Posted 31/8/15
‘Would you rather’ questions create a context for talking about hypothetical situations. In this video, James and Jess – two friends of mine – decide which would be better: to spend a month in prison or two years alone on a desert island. In the activity, students discuss similar questions.
  • Activity: Speaking
  • Topic: ‘Would you rather’ questions
  • Age group: Upper secondary; Adults
  • Time: 60 minutes (+ follow up)
  • Language level: B1 +
  • Language: Hypothetical would; Second conditional
Would you rather pdf [downloaded 6497 times]

Notes about the target language

This speaking activity involves a number of mini-discussions. Each one involves a ‘would you rather’ question. You can choose your own or you can use the following suggestions:

  • Would you rather be able to speak English like a native English speaker, or speak 12 other languages at elementary level?
  • Would you rather spend a month in prison or a year alone on a desert island?
  • Would you rather walk to work naked or eat a sheep’s eye ball?
  • Would you rather be the world’s best singer or the world’s best dancer?
  • Would you rather be able to fly or make yourself invisible?

Questions like these create a context for talking about hypothetical situations. You can clearly see this in the video as Jess and James use language such as:

  • I would … / I’d …
  • I wouldn’t …
  • Would you … ?
  • You would have to …
  • You would be able to … / You could …
  • Second conditional structures (e.g. If I had enough books, I would choose a desert island.)

Dad image

Notes about the activity

You can download the full activity above on PDF. It contains teacher notes, video transcripts, a handout for students and an idea for a follow up.

In the main activity, students discuss each ‘would you rather’ question one at a time. During each discussion, it is the teacher’s job to evaluate how well they use the target language. You can make a note of things that you hear – strong and weak examples.

After each discussion, offer language feedback. Draw attention to good examples of language that you heard. For weaker examples, elicit corrections and reformulations when possible. You should then remind students to use the target language as and when possible in the next discussion.

Of course, you are free to adapt the activity as you like.

Notes about the follow up

The PDF also suggests an idea for a follow up in which students examine features of natural spoken language. To give you one example, watch and listen to the video carefully. You will notice that Jess and James quite often move out of the hypothetical and into the non-hypothetical. Their ideas and decisions suddenly become real. They become part of the present.

James:    Plus, you have to think suncream … you know … you get books in prison.
Jess:        Then I’ll sit in the shade. I don’t know. Hmm …

Inconsistencies like these are very common in everyday conversation. A similar example would be moving in and out of the past and present narrative when telling a story, joke, anecdote, etc.

Credits and thanks

A big thank you to Jess and James for letting me film them. Also, thank you to my dad for the image. Please note that the adapted transcript used in this activity is referred to in my book: Bringing online video in the classroom (Oxford University Press, 2014).

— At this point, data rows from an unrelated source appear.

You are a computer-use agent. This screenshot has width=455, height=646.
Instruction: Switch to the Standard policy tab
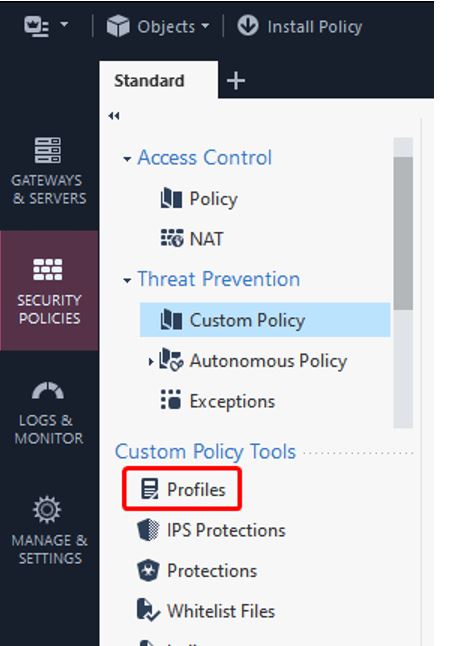(149, 81)
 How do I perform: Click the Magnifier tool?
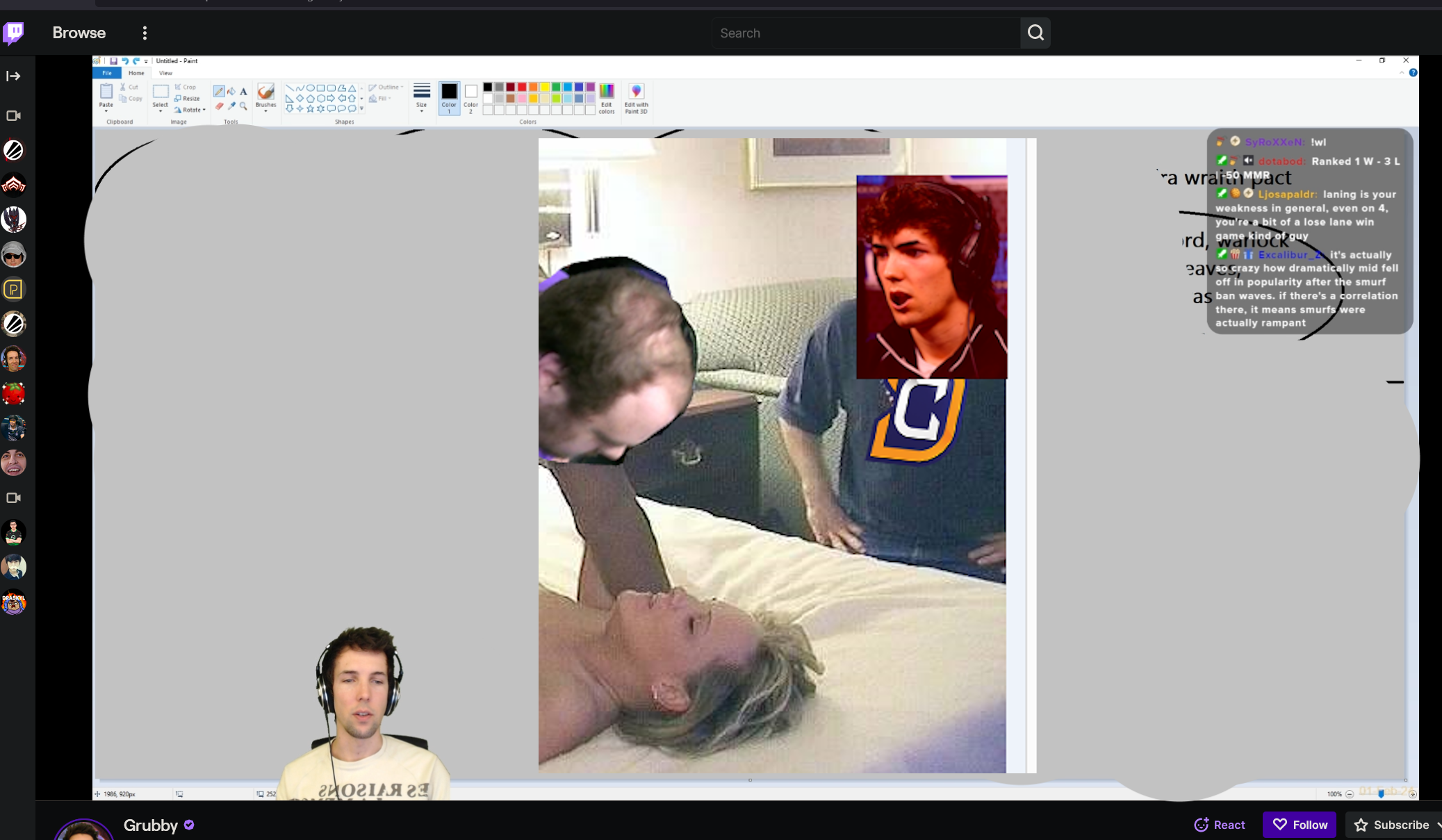tap(243, 106)
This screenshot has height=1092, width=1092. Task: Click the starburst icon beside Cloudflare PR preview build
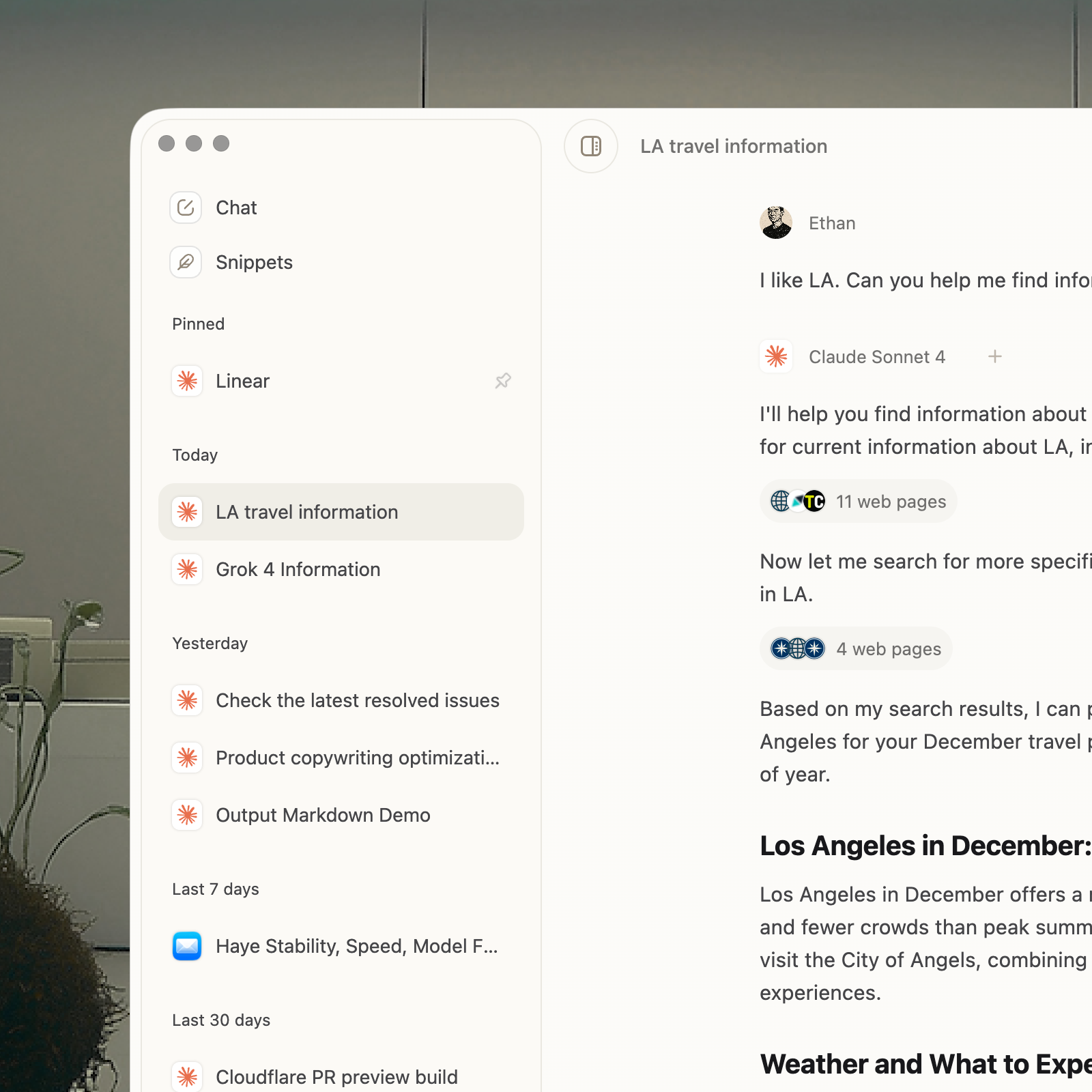(x=187, y=1077)
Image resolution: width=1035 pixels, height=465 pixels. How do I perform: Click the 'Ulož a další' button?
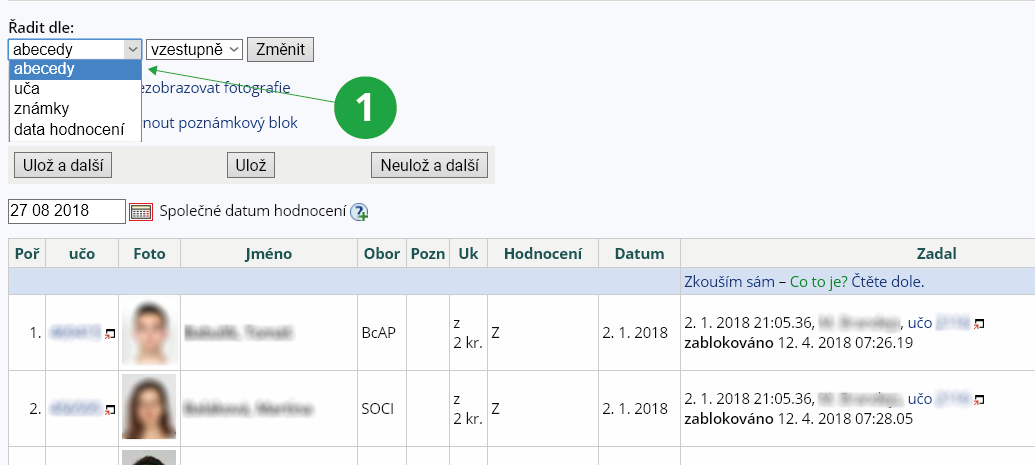click(x=62, y=166)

Screen Shot 2015-08-31 at 14.52.13





 

 

 

 

 

 

 

 

Posted 31/8/15

6 Responses to Would you rather?

  1. ENZA CATANIA says:

    I think this is a great way to make students speak as they’re really shy at first and never seem to know what to say. Listening before speaking and there you are, ideas start popping up and that’s it…!

  2. Jamie Keddie says:

    Thank you Enza
    Yes – a video of a speaking task can give learners something to react to. In other words, they can agree or disagree with the people in the video and give reasons for their answers.
    Thank you for your comment
    Jamie :)

  3. Stephen Jones says:

    I’m going to be trying this out with a mixed ability class tomorrow. I like the structure of the lesson, and especially the focus on the differences between the adapted and authentic scripts. We could do with more of this in published teaching materials, especially at lower levels.

    Interestingly, I have done similar things in the past with lexis at the end of lessons. I usually ask learners to divide up their page into language they really want to remember to use, language that may por may not be useful in the future, and language they feel they are confident with already. Much better than the usual lists of new words!

    As usual Jamie, great lesson plans and inspiration.

  4. Jamie Keddie says:

    Hello Stephen
    Yes – I have become quite a fan of giving students two versions of a text in this way. Glad you like the approach and interesting to hear about you own way of doing it.
    Good luck with the activity.
    Jamie :)

  5. Dan Levy says:

    Used this for a one-off lesson with a YL class and they loved it. Supplemented it with the website either.io which has countless ‘would you rather’ questions on it and can be used as a fun way for the students to practise the form outside of the classroom. Thanks Jamie

  6. Jamie Keddie says:

    Nice one Dan. Thanks for the feedback. Glad it went well!